● **Consignes**
#1 Dans le texte sur le prêt de locaux municipaux aux associations cultuelles, reformulez sous forme de liste le paragraphe qui commence par « Un premier arrêt » en conservant ses faits essentiels.
#2 Rédigez la suite du texte sur le prêt de locaux municipaux aux associations cultuelles en partant de sa dernière phrase.

● **Texte à lire**
☆ ☆ ☆

Libertés fondamentales - droits de l'homme

Une commune peut-elle mettre à disposition à titre gratuit un local municipal pour une association cultuelle ?

Une commune peut prêter un local municipal à une association cultuelle sous certaines conditions rappelées et précisées par le Conseil d’État dans une décision rendue le 18 mars 2024.

CE 18 mars 2024, n° 471061 A

Un maire avait autorisé une association musulmane à occuper un local municipal à titre gratuit pour une matinée afin de célébrer la fête musulmane de l'Aïd-el-Fitr. Des requérants ont alors demandé l’annulation de cette décision. Le Conseil d’État précise ici que la seule gratuité ne caractérise pas à elle seule une libéralité prohibée par les dispositions de la loi du 9 décembre 1905.

■ Rappel des conditions de mise à disposition d'un local communal pour l'exercice d'un culte par une association 

Selon l'article L. 2144-3 du code général des collectivités territoriales : « Des locaux communaux peuvent être utilisés par les associations ou partis politiques qui en font la demande. / Le maire détermine les conditions dans lesquelles ces locaux peuvent être utilisés, compte tenu des nécessités de l'administration des propriétés communales, du fonctionnement des services et du maintien de l'ordre public. / Le conseil municipal fixe, en tant que de besoin, la contribution due à raison de cette utilisation. / Les locaux communaux peuvent également être mis à la disposition des organisations syndicales, dans les conditions prévues à l'article L. 1311-18. »

Un premier arrêt (CE 19 juill. 2011, Cne de Montpellier, n° 313518) est venu préciser ces dispositions. Celles-ci permettent à une commune, en tenant compte des nécessités mentionnées à cet article, d'autoriser, dans le respect du principe de neutralité à l'égard des cultes et du principe d'égalité, l'utilisation d'un local qui lui appartient pour l'exercice d'un culte par une association dès lors que les conditions financières de cette autorisation excluent toute libéralité et, par suite, toute aide à un culte. Une commune ne peut rejeter une demande d'utilisation d’un local lui appartenant au seul motif que cette demande lui est adressée par une association dans le but d'exercer un culte. En revanche, les collectivités territoriales ne peuvent, sans méconnaître les dispositions de la loi du 9 décembre 1905, décider qu'un local dont elles sont propriétaires sera laissé de façon exclusive et pérenne à la disposition d'une association pour l'exercice d'un culte et constituera ainsi un édifice cultuel.  

Un second arrêt (CE 7 mars 2019, Cne de Valbonne, n° 417629) ajoute à la précision jurisprudentielle de 2011 que les collectivités territoriales peuvent donner à bail, pour un usage exclusif et pérenne, à une association cultuelle, un local existant de leur domaine privé sans méconnaître les dispositions de la loi du 9 décembre 1905 dès lors que les conditions, notamment financières, de cette location excluent toute libéralité.

☆ ☆ ☆

● **Bloc de données**

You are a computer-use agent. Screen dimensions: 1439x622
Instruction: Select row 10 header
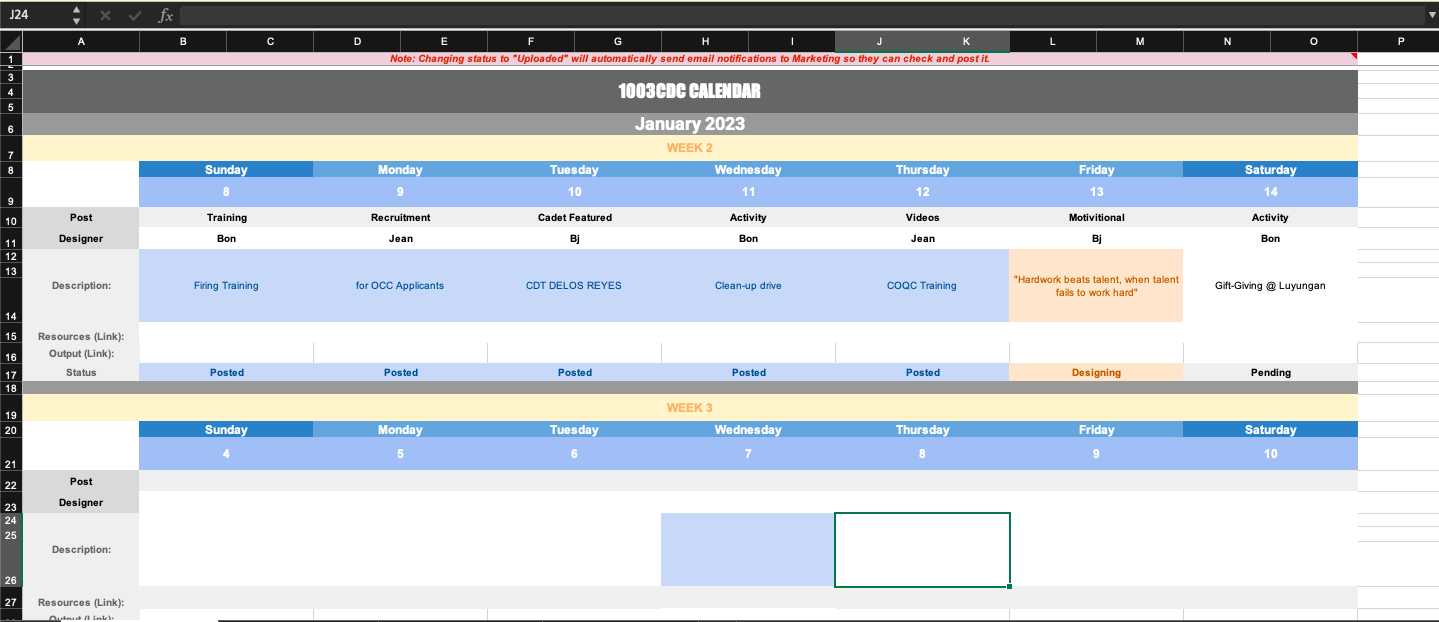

☆ ☆ ☆

● **Les réponses**
#1
- L'arrêt CE 19 juill. 2011, Cne de Montpellier, n° 313518, précise l'article L. 2144-3 du code général des collectivités territoriales.
- Une commune peut autoriser une association à utiliser un local lui appartenant pour l'exercice d'un culte. Elle doit tenir compte des nécessités mentionnées à cet article et respecter les principes de neutralité à l'égard des cultes et d'égalité. Les conditions financières doivent exclure toute libéralité, donc toute aide à un culte.
- Une commune ne peut pas rejeter une demande au seul motif qu'elle vient d'une association souhaitant exercer un culte.
- Les collectivités territoriales ne peuvent pas, sans méconnaître la loi du 9 décembre 1905, laisser un local de façon exclusive et pérenne à une association pour l'exercice d'un culte, ce qui en ferait un édifice cultuel.

#2
Rappelant les précisions de 2009 et 2011, le Conseil d’État précise, dans sa décision du 18 mars 2024, la notion de contribution.

■ Précision sur la notion de contribution due à raison d’une mise à disposition 

Lorsque le conseil municipal détermine la contribution due par une association à raison de l'utilisation d'un local communal en vertu des dispositions de l'article L. 2144-3 du code général des collectivités territoriales, lesquelles dérogent à celles, générales, de l'article L. 2125-1 du code général de la propriété des personnes publiques, il lui appartient d'arrêter le montant de cette contribution, dans le respect du principe d'égalité, de telle façon qu'il ne soit pas constitutif d'une libéralité. 

Le Conseil d’État précise en l’espèce que l'existence d'une libéralité ne saurait résulter du simple fait que le local est mis à disposition gratuitement et est appréciée compte tenu de la durée et des conditions d'utilisation du local communal, de l'ampleur de l'avantage éventuellement consenti et, le cas échéant, des motifs d'intérêt général justifiant la décision de la commune. Ainsi une commune a la possibilité de prêter gratuitement un local municipal à une association religieuse sous certaines conditions.

Références

■ CE 19 juill. 2011, Cne de Montpellier, n° 313518 A: AJDA 2011. 1667, chron. Domino et Bretonneau ; ibid. 2014. 124, chron. Hubac ; D. 2011. 2025, édito Rome ; AJCT 2011. 515, obs. Perrier ; RFDA 2011. 967, concl. Geffray ; JCP Adm. 2011, n° 2307, note Amédro; BJCL 2011. 507, concl. Geffray.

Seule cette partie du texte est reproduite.